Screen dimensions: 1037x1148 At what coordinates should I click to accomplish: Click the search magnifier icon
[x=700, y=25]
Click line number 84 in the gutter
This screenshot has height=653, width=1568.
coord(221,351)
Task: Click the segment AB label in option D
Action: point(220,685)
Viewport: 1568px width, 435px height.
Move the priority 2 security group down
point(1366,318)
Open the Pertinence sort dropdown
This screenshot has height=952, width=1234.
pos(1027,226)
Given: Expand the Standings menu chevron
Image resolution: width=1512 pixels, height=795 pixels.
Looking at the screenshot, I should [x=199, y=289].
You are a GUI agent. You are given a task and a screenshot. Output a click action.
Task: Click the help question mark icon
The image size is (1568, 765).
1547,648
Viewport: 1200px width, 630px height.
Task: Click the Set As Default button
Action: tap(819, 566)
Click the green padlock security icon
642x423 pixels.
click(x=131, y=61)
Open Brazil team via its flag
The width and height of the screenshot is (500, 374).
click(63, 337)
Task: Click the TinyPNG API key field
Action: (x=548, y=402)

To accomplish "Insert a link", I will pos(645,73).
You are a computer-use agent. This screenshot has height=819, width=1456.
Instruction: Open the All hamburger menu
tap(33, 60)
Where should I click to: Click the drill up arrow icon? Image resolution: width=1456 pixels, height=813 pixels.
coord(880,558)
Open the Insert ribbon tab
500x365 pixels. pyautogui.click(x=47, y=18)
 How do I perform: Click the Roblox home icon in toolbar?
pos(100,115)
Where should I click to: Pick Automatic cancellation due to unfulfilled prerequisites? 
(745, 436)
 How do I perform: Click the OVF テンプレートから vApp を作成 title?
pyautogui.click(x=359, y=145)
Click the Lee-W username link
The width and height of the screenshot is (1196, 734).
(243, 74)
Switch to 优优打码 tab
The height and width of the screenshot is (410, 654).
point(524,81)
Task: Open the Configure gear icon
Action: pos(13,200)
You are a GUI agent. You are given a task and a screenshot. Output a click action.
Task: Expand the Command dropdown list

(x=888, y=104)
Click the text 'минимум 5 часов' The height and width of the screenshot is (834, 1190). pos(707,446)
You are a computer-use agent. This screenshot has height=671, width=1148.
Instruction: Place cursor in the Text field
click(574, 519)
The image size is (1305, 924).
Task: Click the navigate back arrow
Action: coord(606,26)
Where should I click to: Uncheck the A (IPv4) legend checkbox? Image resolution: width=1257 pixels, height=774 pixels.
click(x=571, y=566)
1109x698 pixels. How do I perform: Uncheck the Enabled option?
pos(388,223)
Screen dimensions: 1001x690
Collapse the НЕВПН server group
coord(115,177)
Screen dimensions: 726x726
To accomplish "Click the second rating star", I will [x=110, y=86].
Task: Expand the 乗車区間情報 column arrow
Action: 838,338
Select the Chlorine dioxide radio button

__Task instructions__
Only the lines above starting with the one with "Open the Pertinence sort dropdown" and going through the one with "Open Brazil team via its flag" are to be copied, word for word and with both ends kept.

__Solution for this task__
Open the Pertinence sort dropdown
This screenshot has height=952, width=1234.
pos(1027,226)
Given: Expand the Standings menu chevron
Image resolution: width=1512 pixels, height=795 pixels.
Looking at the screenshot, I should [x=199, y=289].
You are a GUI agent. You are given a task and a screenshot. Output a click action.
Task: Click the help question mark icon
The image size is (1568, 765).
1547,648
Viewport: 1200px width, 630px height.
Task: Click the Set As Default button
Action: tap(819, 566)
Click the green padlock security icon
642x423 pixels.
click(x=131, y=61)
Open Brazil team via its flag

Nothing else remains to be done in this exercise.